Neither of which are entirely true. A golden rule of investing is you need to be in it for the long haul.

If you aren’t willing to own a stock for 10 years, don’t even think about owning it for 10 minutes” – Warren Buffet

2. Do I understand the investment, and could I get my money out easily?

What is it? How does it work? Who is behind it? And how easy is it to get your money out if you need to? These are all important things to consider before you invest.

3. Are my investments regulated?

The FCA’s aim is to ensure firms engaging in regulated business treat customers fairly. Activities not regulated by the FCA will not benefit from access to the Financial Services Compensation Scheme (FSCS) or Financial Ombudsman Service (FOS) if things go wrong.

4. Am I protected if the investment provider or my adviser goes out of business?

Before committing to a provider or adviser it is well worth doing your homework, what if any protections are offered if that business of person goes under? What is the current reputation and stability of the company or person you choose?

To help make this decision easier, the FCA has a Financial Services Register with a list of all those who are authorised in the UK.

5. Should I get financial advice?

It goes without saying that seeking professional advice on financial matters such as investments is extremely beneficial. Advisers can advise on, execute and align your investments in accordance with your personal goals.

At BRI our wealth managers are highly qualified and knowledgeable, with many years portfolio management experience. We offer investors flexibility to decide whether they want us to manage their portfolio on a discretionary, advisory, or execution only basis. To speak with an adviser today to discuss your options, please call us on 01676 523 550 or email [email protected].
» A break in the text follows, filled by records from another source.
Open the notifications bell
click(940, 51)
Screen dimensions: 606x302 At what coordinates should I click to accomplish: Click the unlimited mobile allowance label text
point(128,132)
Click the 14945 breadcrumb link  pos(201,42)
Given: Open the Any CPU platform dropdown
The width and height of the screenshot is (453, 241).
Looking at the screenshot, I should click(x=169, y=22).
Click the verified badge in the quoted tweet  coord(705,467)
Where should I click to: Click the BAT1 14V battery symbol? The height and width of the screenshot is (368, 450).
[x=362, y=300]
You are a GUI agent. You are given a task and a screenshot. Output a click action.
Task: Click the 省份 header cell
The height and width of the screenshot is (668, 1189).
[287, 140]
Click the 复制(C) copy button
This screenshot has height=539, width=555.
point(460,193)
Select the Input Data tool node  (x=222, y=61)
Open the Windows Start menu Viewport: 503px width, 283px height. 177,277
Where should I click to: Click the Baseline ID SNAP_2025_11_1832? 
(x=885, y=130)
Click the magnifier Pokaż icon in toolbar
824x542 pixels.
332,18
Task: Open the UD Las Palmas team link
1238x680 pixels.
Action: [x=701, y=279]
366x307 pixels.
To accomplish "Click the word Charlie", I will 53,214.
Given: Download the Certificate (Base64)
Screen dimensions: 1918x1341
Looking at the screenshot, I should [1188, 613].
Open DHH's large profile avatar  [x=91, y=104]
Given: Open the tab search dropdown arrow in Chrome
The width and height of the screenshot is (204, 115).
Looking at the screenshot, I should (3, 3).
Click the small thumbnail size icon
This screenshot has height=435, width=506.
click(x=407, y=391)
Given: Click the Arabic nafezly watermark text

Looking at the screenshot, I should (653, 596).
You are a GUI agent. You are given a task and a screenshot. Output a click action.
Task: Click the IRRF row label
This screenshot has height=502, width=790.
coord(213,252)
For more information from the FCA on steps to take before deciding to invest, click 5 questions to ask before you invest | FCA

Risk and returns

You will most likely have noticed the ‘Capital at risk’ disclaimers on all investment advertisements, this is because unfortunately, there are no solid guarantees. By choosing to invest your money, you are agreeing to accept varying degrees of risk depending on your specific criteria.

Following a discussion and assessment with an adviser, you will be assigned to a certain ‘risk category or profile’. This will be chosen based on your desired timeframe, attitude towards loss and financial goals. Your risk profile will affect which funds you choose or are advised to invest in, and subsequently will determine the level of returns you could achieve.

Risk and returns are explained more thoroughly in the following links:

Risk and returns | FCA

Understanding high-risk investments

Diversification

Now that you understand the risk element involved with investing, it’s well worth learning about the ways you can aim to minimise potential losses.

In a nutshell, diversification is the art of not putting all your eggs in one basket. The FCA explains that spreading your investments across different products or funds means you are less likely to be solely dependent on any one to perform.

To learn more about diversification and the benefits, including some examples visit the FCA site here Diversification | FCA.

To summarise, when it comes to investing ‘risk comes from not knowing what you are doing’ – Warren Buffet, so we hope that this article, as well as the resources on the FCA website have helped you to further understand the subject, so that ultimately you can #InvestSmart.